━━━ 给定文本

日期:2014-05-16  浏览次数:20439 次

IP冲突导致的ORA-12170
IP冲突导致的ORA-12170
开发反馈应用程序连不上数据库,并且应用日志中报错:
2014-03-24 09:56:03,095 [WARN] ==== http-bio-8010-exec-3: org.hibernate.util.JDBCExceptionReporter.logExceptions(77)
        SQL Error: 20, SQLState: 61000

2014-03-24 09:56:03,096 [ERROR] ==== http-bio-8010-exec-3: org.hibernate.util.JDBCExceptionReporter.logExceptions(78)
        The Network Adapter could not establish the connection
DB环境为RAC环境,登陆上两台服务器分别检查,发现RAC上的资源都显示为正常状态,包括instance,监听等,并且从服务器端sqlplus / as sysdba连进去坐了些switch logfile之类的操作,都没有问题。

━━━━━━

任务要求 ::
这段关于ORA-12170报错的文本里出现了哪些错误编号（包括SQLState）？请全部列出，重复出现的只写一次。 作答时只能依据上面的文本。

━━━ 数据条目

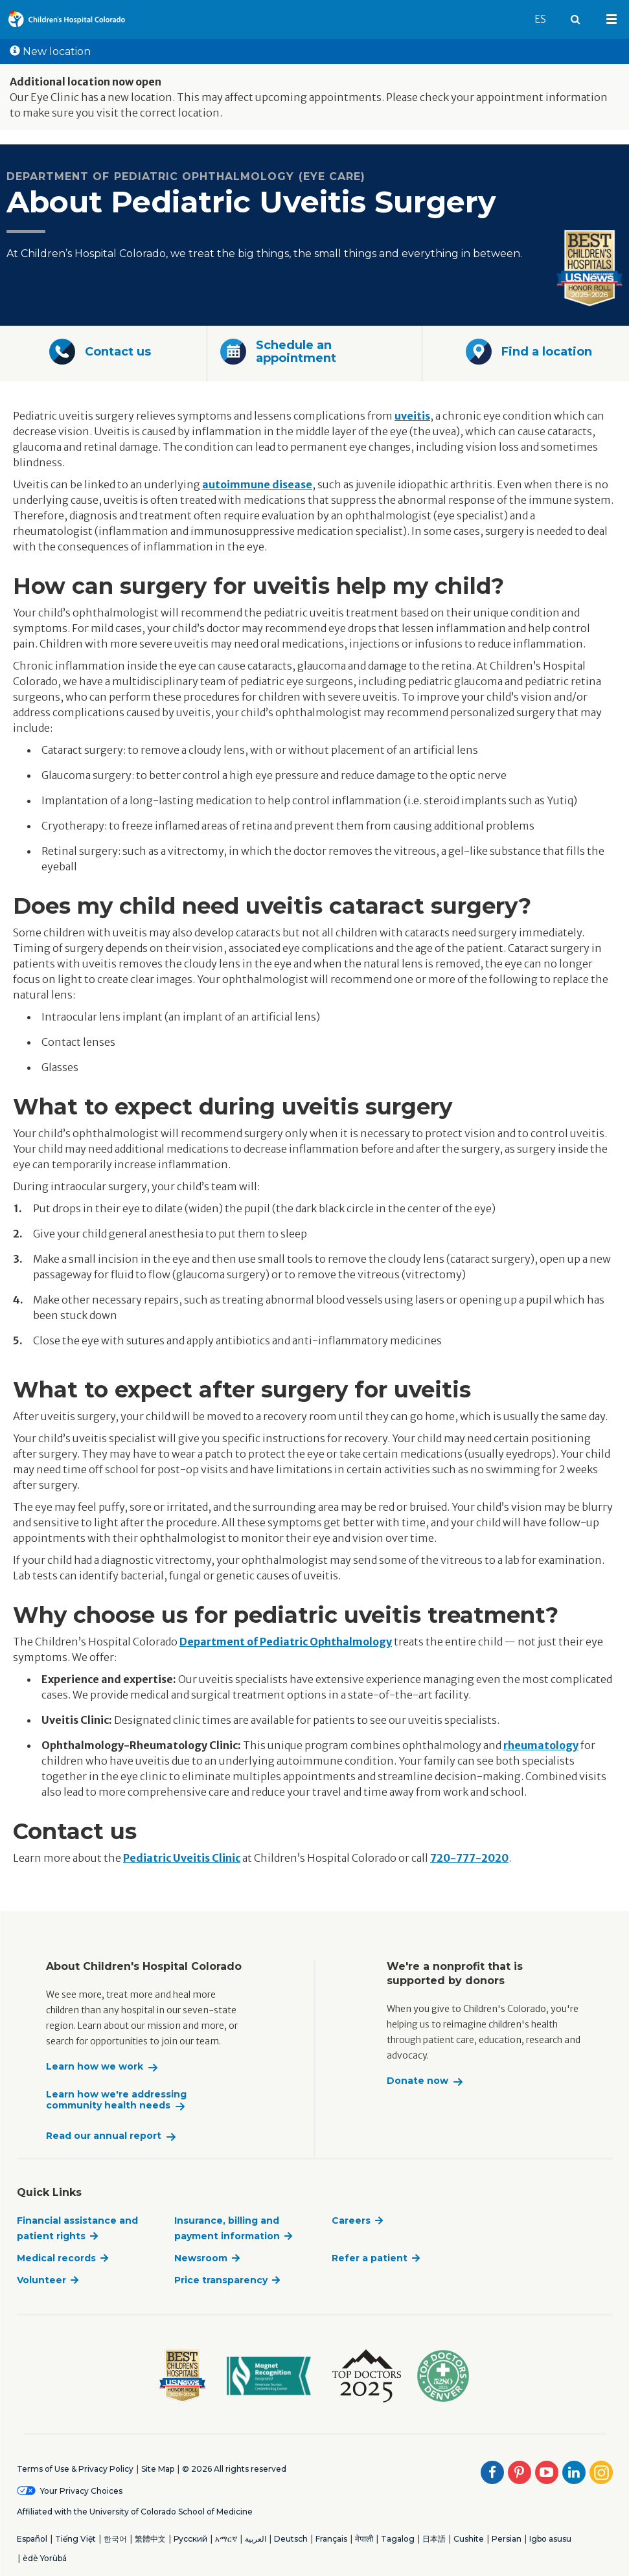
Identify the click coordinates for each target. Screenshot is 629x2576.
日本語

━━━━━━

任务解答 ::
ORA-12170；SQL Error: 20；SQLState: 61000